From bee3d05f0d7b4d9e23c1ae39e65e05094dcef9dd Mon Sep 17 00:00:00 2001
From: rcourtman <courtmanr@gmail.com>
Date: Wed, 11 Feb 2026 13:29:05 +0000
Subject: [PATCH] fix: register SAML login flow routes (login, ACS, metadata,
 logout, SLO)

The SAML handler functions existed but were never registered in
setupRoutes(), causing 404s for all SAML authentication flows.
Adds /api/saml/ prefix route with dispatcher for all 5 endpoints.
---
 internal/api/router.go | 24 ++++++++++++++++++++++++
 1 file changed, 24 insertions(+)

diff --git a/internal/api/router.go b/internal/api/router.go
index 084cc3913..3a973032b 100644
--- a/internal/api/router.go
+++ b/internal/api/router.go
@@ -597,6 +597,30 @@ func (r *Router) setupRoutes() {
 	r.mux.HandleFunc("/api/security/sso/providers/test", RequireAdmin(r.config, r.handleTestSSOProvider))

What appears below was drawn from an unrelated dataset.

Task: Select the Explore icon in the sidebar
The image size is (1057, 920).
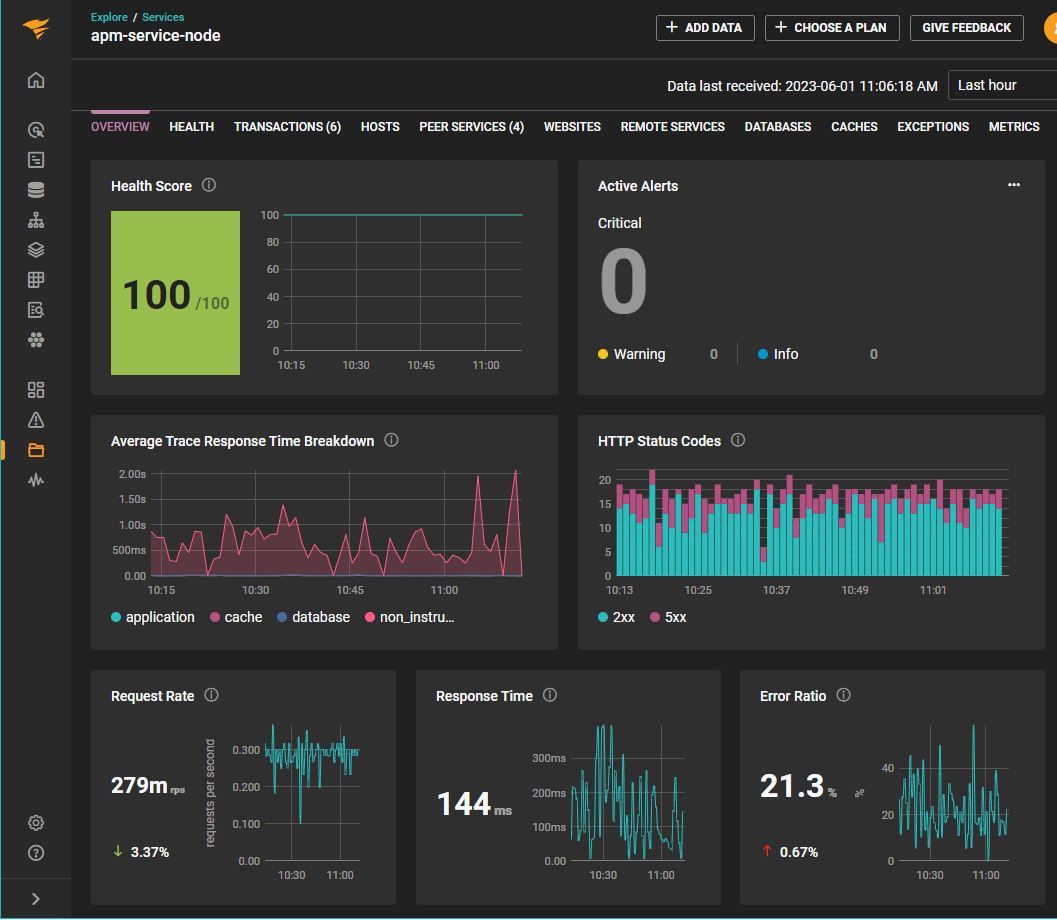Action: click(x=36, y=129)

 	r.mux.HandleFunc("/api/security/sso/providers/metadata/preview", RequireAdmin(r.config, r.handleMetadataPreview))
 	r.mux.HandleFunc("/api/security/sso/providers/", RequireAdmin(r.config, r.handleSSOProvider))
+
+	// SAML login flow routes (unauthenticated - these are login/callback endpoints)

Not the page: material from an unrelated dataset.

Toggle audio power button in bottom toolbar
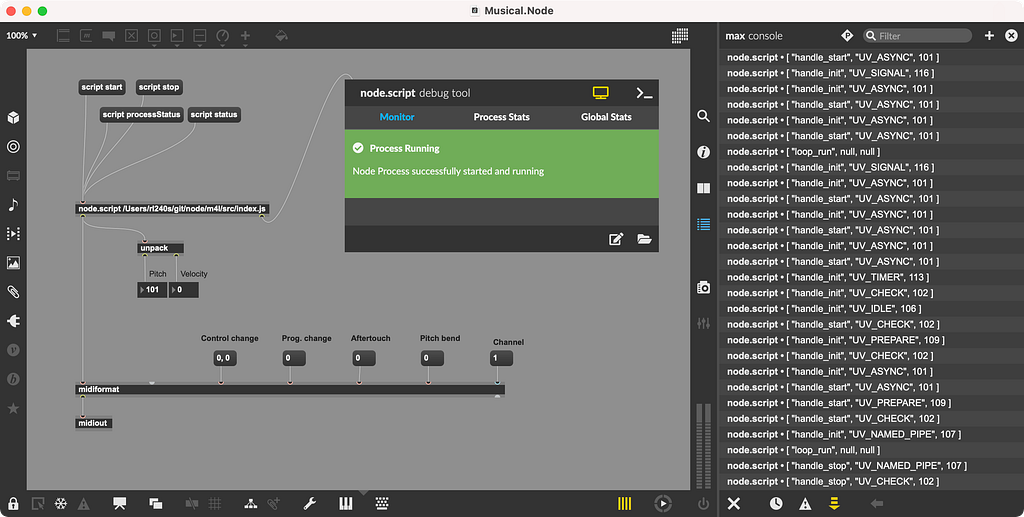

+	r.mux.HandleFunc("/api/saml/", func(w http.ResponseWriter, req *http.Request) {
+		parts := strings.Split(strings.TrimPrefix(req.URL.Path, "/"), "/")
+		if len(parts) < 4 {
+			http.NotFound(w, req)
+			return
+		}
+		switch parts[3] {
+		case "login":
+			r.handleSAMLLogin(w, req)
+		case "acs":
+			r.handleSAMLACS(w, req)
+		case "metadata":
+			r.handleSAMLMetadata(w, req)
+		case "logout":
+			r.handleSAMLLogout(w, req)
+		case "slo":
+			r.handleSAMLSLO(w, req)
+		default:
+			http.NotFound(w, req)
+		}
+	})
+
 	r.mux.HandleFunc("/api/security/tokens", RequirePermission(r.config, r.authorizer, auth.ActionAdmin, auth.ResourceUsers, func(w http.ResponseWriter, req *http.Request) {
 		switch req.Method {
 		case http.MethodGet: